**Text segment**

+-------+

However, a few engineers have asked NASA to wait till safety concerns are met.

india Updated: Jun 11, 2006 08:33 IST

Discovery shuttle is gearing up for another space adventure on July 1, the second test flight since the 2003 Columbia accident, despite a few engineers asking NASA to wait till safety concerns are met.

Commanded by astronaut Steven Lindsey, Discovery's STS-121 crew is slated to rocket spaceward on July 1 on a 13-day mission to test shuttle flight safety techniques and deliver vital supplies to the crew of the ISS.

Announcing the decision of the flight, shuttle programme manager Wayne Hale said if they waited to eliminate all risks, they would never fly.

"Section of foam on the tank most prone to causing damage to the shuttle has been removed...We have made the largest aerodynamic change to this vehicle that has been made since we started flying 25 years ago," he said.

The engineers, who are concerned about tiny defects in some of its electronic boxes, want more changes to be made to the vehicle's fuel tank. However, astronauts said they are willing to accept the higher risk and fly, in spite of known problems that could be fatal.

The space flight has a launch window that runs through July 19. "You could potentially cause critical damage," Lindsey said. "It's one of the top program risks."

Hale said NASA officials opted to fly the tank without redesigning the ramps because a tank renovation should be tested on its own during a flight before other changes are made.

+-------+

**Required task**
Duplicate the following portion of the Discovery shuttle article word for word, from "Commanded by astronaut" up to and including "would never fly.".

**Dataset excerpt**
+-------+

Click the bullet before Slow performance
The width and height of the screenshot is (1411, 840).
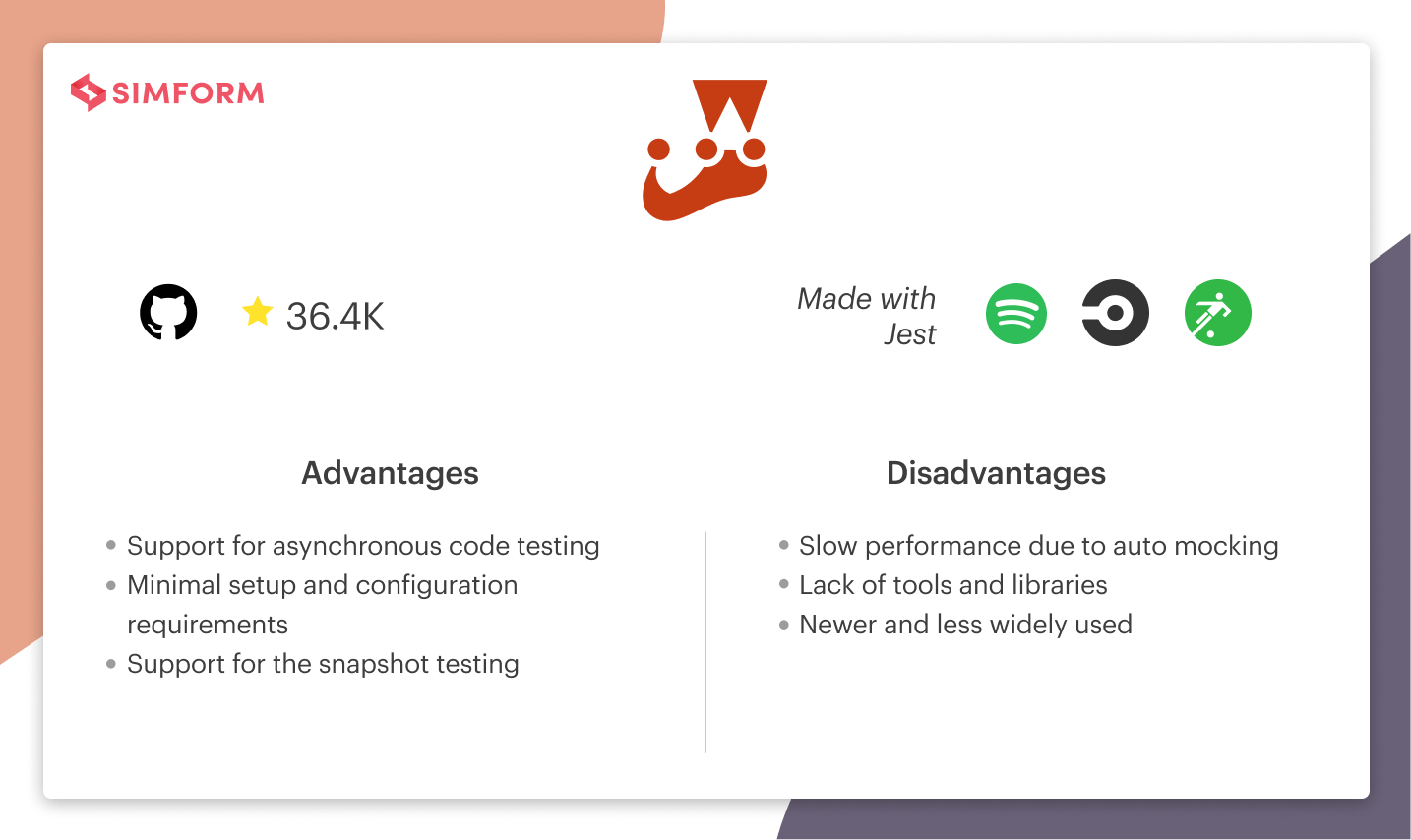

+-------+

**Task solution**
Commanded by astronaut Steven Lindsey, Discovery's STS-121 crew is slated to rocket spaceward on July 1 on a 13-day mission to test shuttle flight safety techniques and deliver vital supplies to the crew of the ISS.

Announcing the decision of the flight, shuttle programme manager Wayne Hale said if they waited to eliminate all risks, they would never fly.